I know I touched on this before, but it hit me again as I was looking at the dozens of frozen cookie dough balls, pints of untouched ice cream, and bags of unopened potato chips. Weeks go by without thinking about these foods at all. I'm definitely not resisting urges to eat them all at once or using special strategies to stop eating them if I start.
For the entire time that I was restricting what I ate (30+ years), I assumed that if I quit actively controlling my food, boredom eating, emotional eating, and extreme hunger would take over and I would get huge. Here is how I described myself in my own self-talk and in several jillion blog and message board posts:
I have no off switch. I will eat until I explode. I can't control myself around certain foods. Once I start eating, I can't stop. I want to keep eating even when I'm very full. I eat when I'm bored, anxious, happy, sad, and for a million other reasons. I like to numb out with food. I gain weight quickly if I don't restrict. If I let myself eat whatever I want, I only want sugar, salt, fat, and fried food.
In my mind, there was zero chance that I could maintain a healthy weight without actively controlling my food intake. I was sure of it because anytime I stopped dieting I’d feel totally crazed and my weight would jump quickly and dramatically.

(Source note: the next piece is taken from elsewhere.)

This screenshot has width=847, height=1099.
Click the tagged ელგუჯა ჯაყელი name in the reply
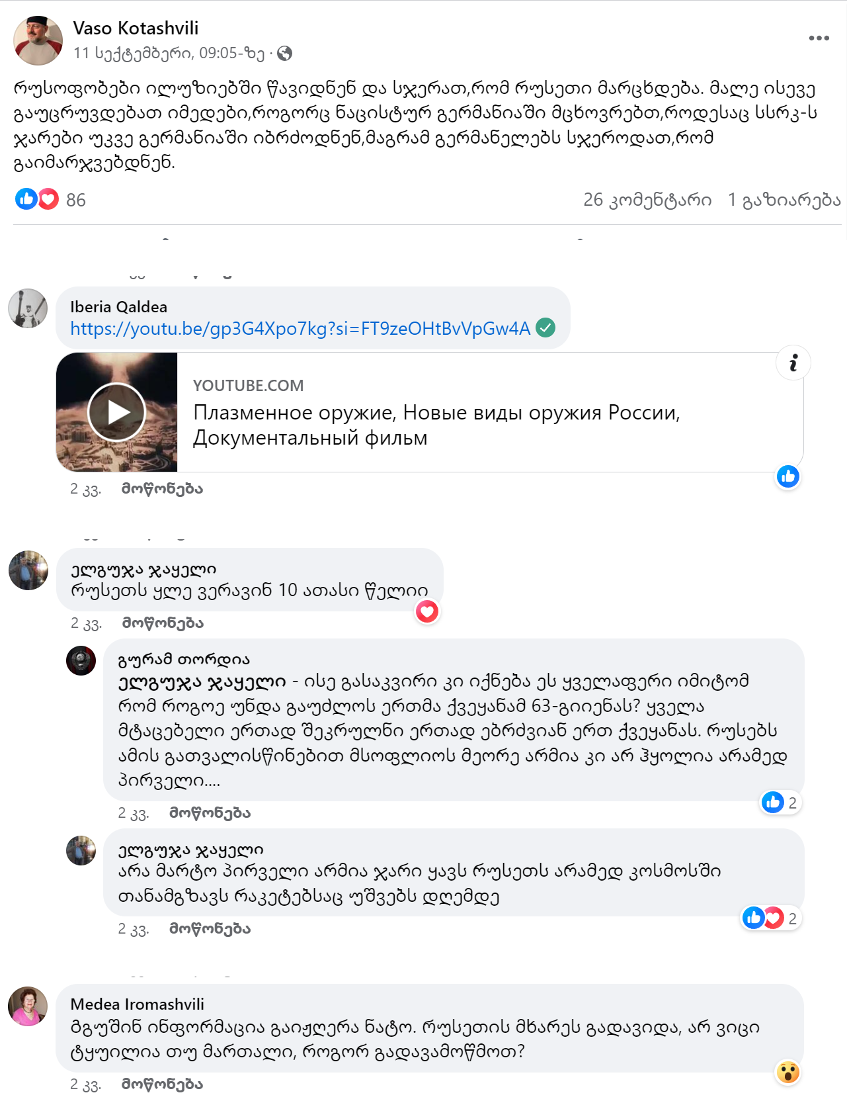coord(202,681)
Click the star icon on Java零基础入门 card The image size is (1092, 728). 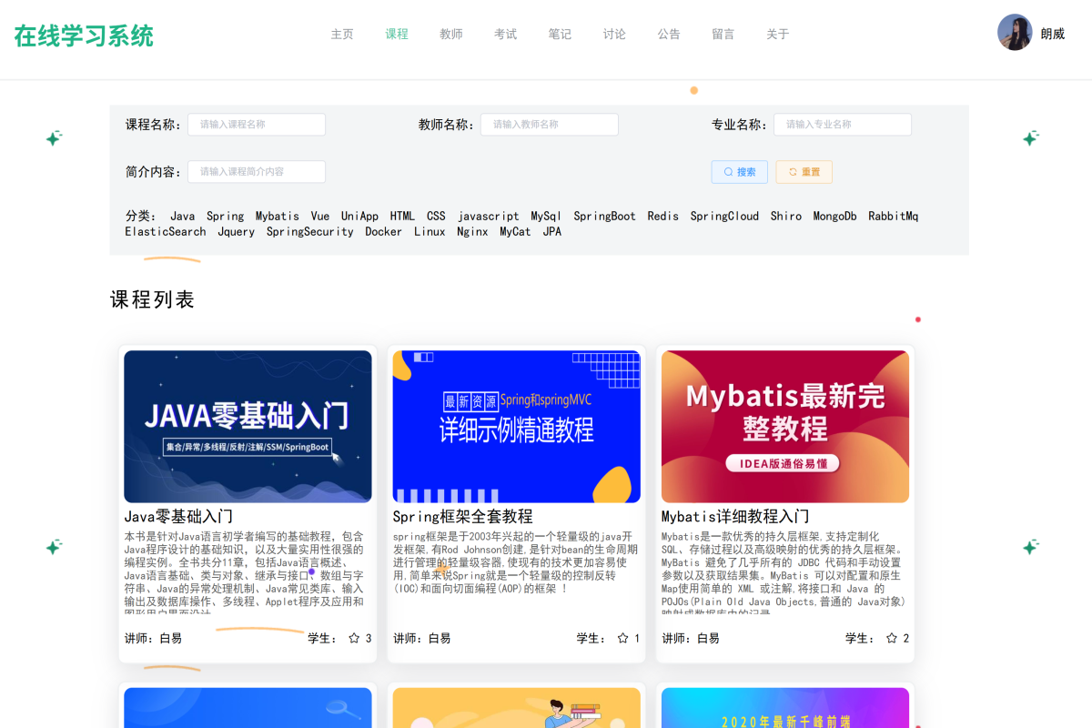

I’d think, well, this is how I am when I don’t restrict. Eating intuitively or to appetite may work for other people but it’s obviously not going to work for me. My appetite is out of control.

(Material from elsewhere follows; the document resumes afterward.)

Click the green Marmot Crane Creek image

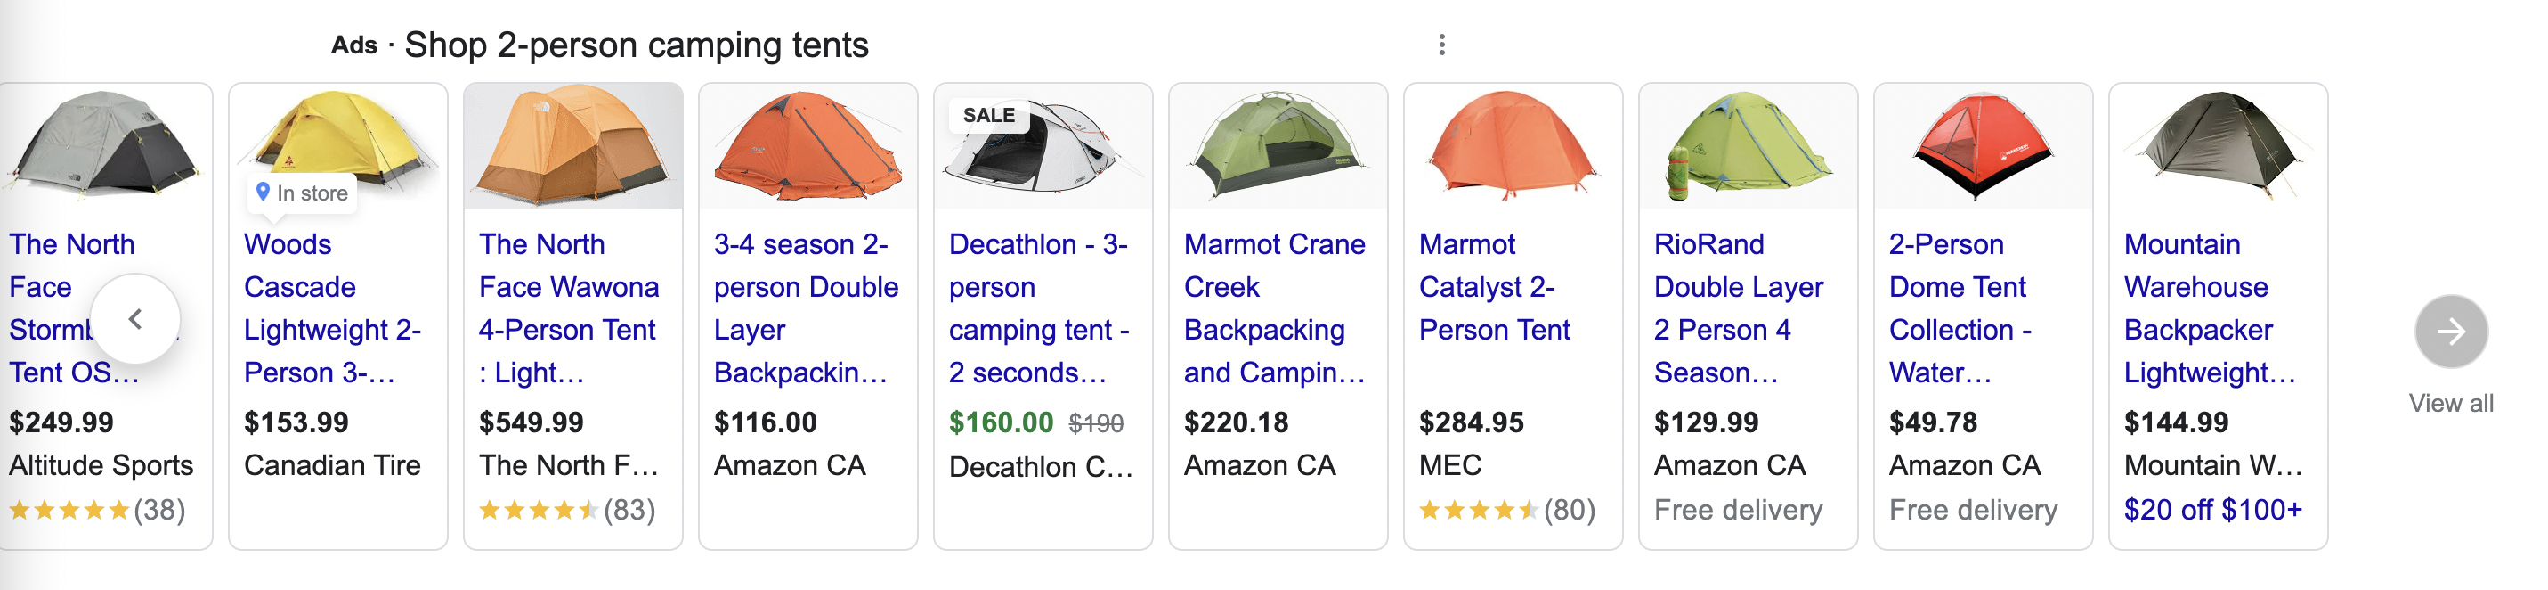tap(1277, 147)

Of course, I'd be thinking this after ten days, or three weeks, or two months of giving myself a little more freedom and a lot of guilt. That's not long enough to convince a body that's been hungry for decades that everything is ok now. Extreme hunger was still in full swing. Emotions were still running high. When you've been in a prolonged energy deficit, or you've been nurturing a scarcity mindset, or you're gearing up to restrict again soon, any reason to eat is a good reason according to your body. That doesn't mean its broken, or you're broken, or you're doomed to a life of lettuce and nutrition software.
Turns out I was a hopeless emotional eater and an enthusiastic storer of body fat when I was chronically underfed. It's crazy what happens when you're not anymore. You realize that you meant to bake and eat some of those cookies three weeks ago but still haven't gotten around to it. You go out to eat, get exactly what you want, and share some of it because you're too full. You forget to eat part of your work meal but don't notice until you find it warm and squishy in your lunch box the next day. You're home alone with the television for ten hours and it doesn't even occur to you to have a food party.
I don't know that I would have believed this without experiencing it. ALL of my evidence was to the contrary, but in hindsight it makes sense. I was hungry. That's it. My body had a lot of stuff to repair from years of overtraining and undereating, which required more food over longer stretches of time than I deemed ladylike. But now that it's finally getting everything it needs, holy hell, I do have an off switch! A good sturdy reliable one!
It's interesting to consider that all that emotional eating, boredom eating, habitual eating, addictive desire, mindless eating, everything I used to call it, everything I most feared, only exists if I restrict my food.
It was so intense and so seemingly real that I couldn't just go with it and wait to see what happened. I let off of the restriction incrementally. As long as I continued to move in that direction, things continued to get better. A particularly helpful approach was to only focus on right now. At this meal I'm going to eat what I want until I'm satisfied. That goes better than telling old stories about what I always do, or making plans about what I'm going to do from now on. Deal in the right now, and if right now you want to restrict, include some deliberate element of doing the opposite. Maybe you will order the salad at dinner but share a dessert too. Or you will eat the veggie omelet, but with plenty of cheese. Deliberately messing up any kind of "perfect" eating keeps you from feeling either deprived or out of control. You're going to make this meal as satisfying and enjoyable as possible. That's it. It's excellent practice and you get to do it multiple times per day, which builds skills and confidence quickly.
Skwigg, this is wonderful. I'm working with an adolescent girl who has many disordered eating habits and is really struggling. I am going to adapt and share that last paragraph with you because I think it will help her a lot, at least make small changes out of restriction.